Four consumers filed a class action lawsuit against Pharmavite LLC on May 29, 2026, alleging the company behind Nature Made supplements deceptively marketed its 500 milligram turmeric curcumin capsules. The complaint, filed in the U.S. District Court for the Northern District of California, claims the capsules cannot deliver the antioxidant benefits printed on the label because they lack the additives the body needs to absorb curcumin.
The plaintiffs say they bought the capsules from Walmart, CVS and Amazon, trusting Nature Made's antioxidant and anti-inflammatory claims and its reputation as a premium, pharmacist-recommended brand. They claim they would not have bought the product had they known it lacked the ingredients that make curcumin absorbable.
Why the lawsuit says the capsules fall short
Curcumin, the active compound in turmeric, delivers antioxidant benefits only when the body absorbs it, according to the lawsuit. On its own, it reportedly passes through the digestive system largely intact. Research cited in the lawsuit allegedly found tumeric levels undetectable or very low in blood serum even after a 2,000-milligram dose.
The Nature Made capsules contain 47.5 milligrams of curcuminoids plus cellulose gel and hypromellose, which the complaint describes as structural fillers that do not aid absorption.
Pharmavite sells two other turmeric products that contain absorption enhancers, according to the lawsuit.
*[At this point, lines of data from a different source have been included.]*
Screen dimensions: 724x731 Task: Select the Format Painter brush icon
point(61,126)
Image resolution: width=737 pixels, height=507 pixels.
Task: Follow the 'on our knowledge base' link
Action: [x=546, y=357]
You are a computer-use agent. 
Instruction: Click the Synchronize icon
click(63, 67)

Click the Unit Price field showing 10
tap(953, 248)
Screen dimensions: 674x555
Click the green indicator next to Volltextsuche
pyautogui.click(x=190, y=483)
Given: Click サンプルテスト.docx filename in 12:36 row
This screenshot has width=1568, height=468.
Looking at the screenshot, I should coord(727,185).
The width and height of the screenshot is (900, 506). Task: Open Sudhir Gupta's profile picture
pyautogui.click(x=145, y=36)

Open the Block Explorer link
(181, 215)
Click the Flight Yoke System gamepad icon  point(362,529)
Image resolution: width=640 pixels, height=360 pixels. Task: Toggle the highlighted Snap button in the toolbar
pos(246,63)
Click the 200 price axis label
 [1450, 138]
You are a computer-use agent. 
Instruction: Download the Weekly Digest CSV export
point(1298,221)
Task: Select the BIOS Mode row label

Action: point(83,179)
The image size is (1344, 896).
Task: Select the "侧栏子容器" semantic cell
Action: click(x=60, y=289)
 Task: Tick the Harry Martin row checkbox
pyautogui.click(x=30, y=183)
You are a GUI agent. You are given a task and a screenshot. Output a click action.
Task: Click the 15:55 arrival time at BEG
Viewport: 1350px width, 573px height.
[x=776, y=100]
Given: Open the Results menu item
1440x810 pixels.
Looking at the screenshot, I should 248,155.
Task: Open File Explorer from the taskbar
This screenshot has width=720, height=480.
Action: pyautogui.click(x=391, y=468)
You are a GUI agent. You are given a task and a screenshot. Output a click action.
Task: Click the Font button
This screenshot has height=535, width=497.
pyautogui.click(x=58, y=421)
Its extra strength turmeric product reportedly include piperine, the compound in black pepper, and its high absorption turmeric uses a branded formulation called TurmXTRA 60N. Those products show Pharmavite understands curcumin's absorption limits but chose not to address them in the standard capsules, the lawsuit claims
A spice aisle price comparison
The complaint compares the capsules to plain grocery turmeric, alleging the two are functionally the same because the body does not absorb either in meaningful amounts. The Nature Made capsules cost about $0.23 per dose while ground turmeric runs roughly $0.025 to $0.059 per equivalent dose, leaving consumers paying four to nine times more for the spice in capsule form, the lawsuit claims.
The legal claims
The complaint brings nine claims against Pharmavite:
- California Unfair Competition Law, False Advertising Law and Consumers Legal Remedies Act, which bar deceptive advertising and sales practices
- New Jersey Consumer Fraud Act and New York General Business Law Sections 349 and 350, which serve similar purposes in those states
- Breach of express and implied warranty, alleging the product failed to deliver what the label promised
- Unjust enrichment, contending Pharmavite profited unfairly at consumers' expense
The plaintiffs seek a nationwide class plus subclasses for California, New York and New Jersey, as well as compensatory and treble damages of about $5 million, restitution, disgorgement of profits and an order requiring Pharmavite to change how it markets the product.
What this means for Nature Made customers
There is no settlement, no claims process and no money available right now. As of this writing, the complaint remains pending in federal court in California.